● TASK SET:
1) Transcribe the passage on cancer screening from "Early detection of" to "all these tests.".
2) Translate this sentence from the passage on cancer screening into Spanish: "Breast cancer screening also involves another imaging test: breast MRI."
3) In the passage on cancer screening, which mutated genes make breast MRI recommended for some women?

Early detection of cancer helps in treating cancer effectively. Breast, cervical and endometrial cancers can be detected at an early stage through cancer screening (breast self-examination, clinical breast examination, mammography, Pap test, HPV test) tests. If you are a woman, you must know about all these tests.
Routine breast examination by women themselves and clinical breast exams help in detecting breast cancer early for an effective treatment. During breast self-examination, if you notice any unusual lump, change in the size and shape of the breast, breast skin, breast pain or changes in the appearance of breast and nipple, you must get yourself checked by a breast oncologist as early as possible.
Women age above 45 years should undergo breast cancer screening. Mammograms help in detecting breast cancers early even if there are no apparent symptoms especially during the early stages of breast cancer. Women over age 50 to 75 should consult their oncologists about the risk and about when they should undergo breast cancer screening.
Breast cancer screening also involves another imaging test: breast MRI. It is recommended for those women who are at risk of developing breast cancer due to the presence of mutated genes: BRCA1 and BRCA2 gene. Women who carry these genes are at an increased risk of developing ovarian cancer as well.

● AVAILABLE DATA:

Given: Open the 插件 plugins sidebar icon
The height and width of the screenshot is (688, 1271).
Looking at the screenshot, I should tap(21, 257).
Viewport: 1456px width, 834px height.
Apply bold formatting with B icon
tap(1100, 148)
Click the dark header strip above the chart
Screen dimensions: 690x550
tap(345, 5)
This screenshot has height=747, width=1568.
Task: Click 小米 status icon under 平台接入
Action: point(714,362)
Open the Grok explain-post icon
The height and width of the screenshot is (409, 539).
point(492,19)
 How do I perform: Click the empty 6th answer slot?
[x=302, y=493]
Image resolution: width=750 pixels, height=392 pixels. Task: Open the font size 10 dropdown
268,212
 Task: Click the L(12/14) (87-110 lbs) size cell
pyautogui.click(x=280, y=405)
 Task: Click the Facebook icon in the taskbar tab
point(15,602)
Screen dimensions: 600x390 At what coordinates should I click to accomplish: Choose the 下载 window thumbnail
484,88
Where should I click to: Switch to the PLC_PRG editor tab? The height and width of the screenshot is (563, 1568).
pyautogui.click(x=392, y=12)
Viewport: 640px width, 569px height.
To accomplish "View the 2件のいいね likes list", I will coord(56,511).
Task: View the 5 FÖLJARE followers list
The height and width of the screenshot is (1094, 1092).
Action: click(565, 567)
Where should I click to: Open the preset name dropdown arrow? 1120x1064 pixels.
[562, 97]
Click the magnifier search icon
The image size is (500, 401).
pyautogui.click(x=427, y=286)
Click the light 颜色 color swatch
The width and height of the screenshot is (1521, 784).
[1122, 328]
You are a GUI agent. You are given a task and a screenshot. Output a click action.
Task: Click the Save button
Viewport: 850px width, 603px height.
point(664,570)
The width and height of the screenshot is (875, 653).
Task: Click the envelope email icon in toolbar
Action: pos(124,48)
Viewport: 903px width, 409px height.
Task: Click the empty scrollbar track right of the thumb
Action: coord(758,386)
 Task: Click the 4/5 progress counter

● YOUR WRITTEN ANSWERS:
1)
Early detection of cancer helps in treating cancer effectively. Breast, cervical and endometrial cancers can be detected at an early stage through cancer screening (breast self-examination, clinical breast examination, mammography, Pap test, HPV test) tests. If you are a woman, you must know about all these tests.

2) La detección del cáncer de mama también incluye otra prueba de imagen: la resonancia magnética de mama.

3) BRCA1 and BRCA2